1/ The company announced this morning that 2 new members will join the executive committee, splitting the commercial operations: the two new members are the heads of the US and European commercial operations, respectively Greg Duncan, currently Senior Vice President and President of UCB’s North American Operations, and Jean-Christophe Tellier, joining UCB from . Current COO McDade will continue to focus on growth markets outside the US and Europe, overall business development, marketing and prepare for the launch and commercialization of new late stage products.
2/ At the occasion of EULAR (leading European rheumatology conference currently ongoing), UCB announced it will start a blinded and randomised study comparing the effectiveness of Cimzia versus Humira (Abbott, 2010 sales of €5bn). The study will evaluate a week 12 response-based therapeutic decision and assess the impact of an early response and decision on the long-term benefit (after 2 years). This study shows that UCB must feel quite comfortable that Cimzia will outperform Humira (one of the biggest TNF-alpha products on the market) with respect to the early response and subsequent decision making process. The study must also be viewed from UCB current marketing message/strategy that positions Cimzia as an early response product, which is a key USP versus competitors. Indeed, when prescribing Cimzia, physicians and patients know earlier than with other TNFs if the product works or not. About 60% of patients being given Cimzia respond to the product, and this response-decision can be made within 12 weeks (for other products typically the response-decision is to be made in the 4-6 months time-frame). Hence, the assumption is that those patients not responding in the 12 week time frame can be taken off Cimzia, and start with another therapy. This is important from a health-economical and efficient treatment perspective.
3/ Last Friday, the European CHMP provided a positive opinion on the marketing of generic Keppra from Ratiopharm and Teva, two important generic drug players. Assuming standard timelines, we expect the EMA to make a formal marketing authorisation within 2 to 3 months, implying that the real generic Keppra flood in Europe will only start as of August 2011. This is later than we had expected, and positive for the European sales of Keppra. Today, there are two generics on the market in Germany (Sanofi Winthrop and Desitin), two in Switzerland and some approved in Portugal but not yet launched.
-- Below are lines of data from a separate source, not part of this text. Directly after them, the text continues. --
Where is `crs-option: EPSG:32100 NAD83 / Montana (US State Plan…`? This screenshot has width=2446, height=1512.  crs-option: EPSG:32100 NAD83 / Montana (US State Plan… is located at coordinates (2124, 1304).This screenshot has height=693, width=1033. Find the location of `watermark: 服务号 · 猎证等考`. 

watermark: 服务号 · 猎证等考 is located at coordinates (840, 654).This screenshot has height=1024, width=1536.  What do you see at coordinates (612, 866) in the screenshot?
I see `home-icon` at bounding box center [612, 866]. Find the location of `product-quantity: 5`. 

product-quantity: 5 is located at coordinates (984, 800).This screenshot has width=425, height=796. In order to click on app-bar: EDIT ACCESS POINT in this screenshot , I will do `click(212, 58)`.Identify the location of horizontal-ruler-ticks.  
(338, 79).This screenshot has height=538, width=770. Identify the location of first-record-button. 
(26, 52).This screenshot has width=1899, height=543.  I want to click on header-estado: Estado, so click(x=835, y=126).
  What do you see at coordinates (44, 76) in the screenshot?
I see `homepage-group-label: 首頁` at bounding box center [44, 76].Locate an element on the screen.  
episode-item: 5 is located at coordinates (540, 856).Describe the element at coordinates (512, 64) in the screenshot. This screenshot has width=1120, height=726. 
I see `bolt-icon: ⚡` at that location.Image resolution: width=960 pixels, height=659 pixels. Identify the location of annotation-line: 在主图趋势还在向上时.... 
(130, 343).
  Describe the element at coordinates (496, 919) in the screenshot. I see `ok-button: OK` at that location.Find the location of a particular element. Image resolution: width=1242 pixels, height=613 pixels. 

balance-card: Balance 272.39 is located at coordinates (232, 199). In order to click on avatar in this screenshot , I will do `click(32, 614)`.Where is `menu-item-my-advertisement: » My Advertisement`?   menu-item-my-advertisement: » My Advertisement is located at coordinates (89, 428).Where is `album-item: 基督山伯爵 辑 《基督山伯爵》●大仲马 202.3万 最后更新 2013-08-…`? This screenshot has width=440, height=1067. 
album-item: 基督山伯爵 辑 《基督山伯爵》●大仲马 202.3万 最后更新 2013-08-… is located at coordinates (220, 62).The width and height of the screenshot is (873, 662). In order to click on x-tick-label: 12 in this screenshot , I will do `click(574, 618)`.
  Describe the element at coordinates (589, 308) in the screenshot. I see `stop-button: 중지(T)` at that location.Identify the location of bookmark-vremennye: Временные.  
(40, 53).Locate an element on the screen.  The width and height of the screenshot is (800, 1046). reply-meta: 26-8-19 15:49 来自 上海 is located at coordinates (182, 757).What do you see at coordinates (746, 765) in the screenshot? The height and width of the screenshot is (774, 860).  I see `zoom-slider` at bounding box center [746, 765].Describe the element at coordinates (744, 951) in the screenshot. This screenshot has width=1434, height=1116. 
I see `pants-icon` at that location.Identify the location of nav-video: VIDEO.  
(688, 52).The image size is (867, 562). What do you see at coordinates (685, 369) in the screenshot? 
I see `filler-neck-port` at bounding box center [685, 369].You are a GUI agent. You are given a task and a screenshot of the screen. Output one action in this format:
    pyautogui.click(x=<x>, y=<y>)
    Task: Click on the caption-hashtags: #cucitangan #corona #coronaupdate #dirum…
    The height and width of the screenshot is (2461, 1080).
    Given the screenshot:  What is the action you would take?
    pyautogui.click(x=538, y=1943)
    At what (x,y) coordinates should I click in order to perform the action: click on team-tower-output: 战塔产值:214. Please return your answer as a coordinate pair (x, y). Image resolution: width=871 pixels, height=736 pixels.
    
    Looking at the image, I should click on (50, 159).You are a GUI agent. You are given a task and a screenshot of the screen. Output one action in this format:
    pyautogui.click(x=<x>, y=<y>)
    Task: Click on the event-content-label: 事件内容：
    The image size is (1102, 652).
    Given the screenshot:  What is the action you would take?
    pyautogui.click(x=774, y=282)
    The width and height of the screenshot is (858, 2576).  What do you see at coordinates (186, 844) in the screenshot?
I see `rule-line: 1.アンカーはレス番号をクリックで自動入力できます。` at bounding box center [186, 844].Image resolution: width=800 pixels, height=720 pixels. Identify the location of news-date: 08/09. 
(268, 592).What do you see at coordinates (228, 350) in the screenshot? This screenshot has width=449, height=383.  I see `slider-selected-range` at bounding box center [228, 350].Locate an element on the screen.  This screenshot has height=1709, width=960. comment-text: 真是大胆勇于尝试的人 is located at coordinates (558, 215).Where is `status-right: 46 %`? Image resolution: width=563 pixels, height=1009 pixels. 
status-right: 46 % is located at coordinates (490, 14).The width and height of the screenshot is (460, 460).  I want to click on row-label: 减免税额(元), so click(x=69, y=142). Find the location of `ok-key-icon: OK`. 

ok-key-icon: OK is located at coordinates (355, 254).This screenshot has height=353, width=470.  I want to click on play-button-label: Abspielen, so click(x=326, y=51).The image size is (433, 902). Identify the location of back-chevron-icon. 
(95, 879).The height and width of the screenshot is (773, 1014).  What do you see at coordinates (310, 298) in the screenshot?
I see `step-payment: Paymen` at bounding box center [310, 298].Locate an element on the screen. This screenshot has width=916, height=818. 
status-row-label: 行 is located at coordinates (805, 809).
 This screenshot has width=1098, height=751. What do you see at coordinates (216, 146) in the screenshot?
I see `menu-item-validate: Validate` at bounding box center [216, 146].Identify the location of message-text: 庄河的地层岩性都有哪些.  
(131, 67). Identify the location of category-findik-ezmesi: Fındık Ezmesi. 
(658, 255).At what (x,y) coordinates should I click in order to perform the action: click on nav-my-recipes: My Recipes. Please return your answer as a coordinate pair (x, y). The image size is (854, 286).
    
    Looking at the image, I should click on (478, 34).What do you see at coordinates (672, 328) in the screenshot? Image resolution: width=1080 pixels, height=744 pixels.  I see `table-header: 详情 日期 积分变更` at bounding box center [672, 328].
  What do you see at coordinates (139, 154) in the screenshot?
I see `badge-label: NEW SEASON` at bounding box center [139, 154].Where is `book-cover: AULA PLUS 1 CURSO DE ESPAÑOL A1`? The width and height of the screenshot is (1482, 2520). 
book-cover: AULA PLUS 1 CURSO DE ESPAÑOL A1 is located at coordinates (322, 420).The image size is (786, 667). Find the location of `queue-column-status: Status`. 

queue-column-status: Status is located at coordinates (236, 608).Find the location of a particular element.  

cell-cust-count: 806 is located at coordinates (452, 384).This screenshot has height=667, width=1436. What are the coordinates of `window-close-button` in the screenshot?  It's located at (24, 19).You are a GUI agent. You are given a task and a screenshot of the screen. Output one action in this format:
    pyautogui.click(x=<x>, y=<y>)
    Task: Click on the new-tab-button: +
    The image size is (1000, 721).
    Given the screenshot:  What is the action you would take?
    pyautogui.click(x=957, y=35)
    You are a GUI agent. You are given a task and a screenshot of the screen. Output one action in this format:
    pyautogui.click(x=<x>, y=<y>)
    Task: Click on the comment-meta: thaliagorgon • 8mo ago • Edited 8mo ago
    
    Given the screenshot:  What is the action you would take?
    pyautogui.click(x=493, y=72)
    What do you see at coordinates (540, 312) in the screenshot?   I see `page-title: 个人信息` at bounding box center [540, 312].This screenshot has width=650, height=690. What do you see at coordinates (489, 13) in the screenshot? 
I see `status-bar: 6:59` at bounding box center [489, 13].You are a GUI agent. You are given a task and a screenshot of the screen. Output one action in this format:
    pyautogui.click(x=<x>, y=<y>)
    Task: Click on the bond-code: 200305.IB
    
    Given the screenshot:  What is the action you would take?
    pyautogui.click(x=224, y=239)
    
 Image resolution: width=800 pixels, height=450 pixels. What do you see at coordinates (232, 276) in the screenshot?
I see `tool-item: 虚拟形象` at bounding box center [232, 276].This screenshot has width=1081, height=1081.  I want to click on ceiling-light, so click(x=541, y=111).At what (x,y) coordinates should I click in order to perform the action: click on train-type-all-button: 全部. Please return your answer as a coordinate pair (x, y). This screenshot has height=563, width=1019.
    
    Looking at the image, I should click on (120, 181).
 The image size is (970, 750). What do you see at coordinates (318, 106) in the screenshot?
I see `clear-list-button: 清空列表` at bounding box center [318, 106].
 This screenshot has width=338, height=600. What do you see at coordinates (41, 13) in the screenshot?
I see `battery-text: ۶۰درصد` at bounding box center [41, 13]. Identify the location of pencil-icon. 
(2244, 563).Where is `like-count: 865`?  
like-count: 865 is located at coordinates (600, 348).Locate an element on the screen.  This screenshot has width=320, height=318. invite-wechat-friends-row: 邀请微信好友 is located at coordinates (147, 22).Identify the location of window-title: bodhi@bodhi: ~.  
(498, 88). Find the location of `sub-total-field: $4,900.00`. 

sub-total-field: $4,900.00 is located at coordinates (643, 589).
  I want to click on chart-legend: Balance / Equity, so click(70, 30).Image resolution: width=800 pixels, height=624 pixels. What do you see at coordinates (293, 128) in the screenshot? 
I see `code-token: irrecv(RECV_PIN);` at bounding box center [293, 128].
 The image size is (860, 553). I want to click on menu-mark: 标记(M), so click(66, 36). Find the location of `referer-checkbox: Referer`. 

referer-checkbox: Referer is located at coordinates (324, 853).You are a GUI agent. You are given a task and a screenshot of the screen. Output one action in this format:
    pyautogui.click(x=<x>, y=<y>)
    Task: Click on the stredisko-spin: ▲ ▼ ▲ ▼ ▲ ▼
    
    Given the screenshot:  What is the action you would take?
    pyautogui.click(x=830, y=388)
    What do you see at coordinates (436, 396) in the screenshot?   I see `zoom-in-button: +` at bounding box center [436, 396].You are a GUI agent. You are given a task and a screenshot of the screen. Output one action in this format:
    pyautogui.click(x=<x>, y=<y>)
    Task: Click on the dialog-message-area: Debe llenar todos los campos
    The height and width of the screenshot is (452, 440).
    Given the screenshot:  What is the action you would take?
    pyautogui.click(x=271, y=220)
Our model currently assumes overall FY11 Keppra sales of €690m (Bloomberg consensus €675m), of which €425m in Europe (-30% versus 2010 sales of €606m). However, this European sales drop may be too aggressive. Indeed, Keppra EU saw >10% growth in 1Q11 and if we assume Keppra EU 1H11 sales equalling the 2H10 level ( €319m), current forecasts imply an estimated 2H11 EU sales of only €100m (or a drop of around 70% in 6 months), which seems quite unlikely from a European perspective. Hence, assuming a levelling of the decline in the US and growth in the RoW, current estimates for Keppra may seem too low. We will continue to closely follow the trends.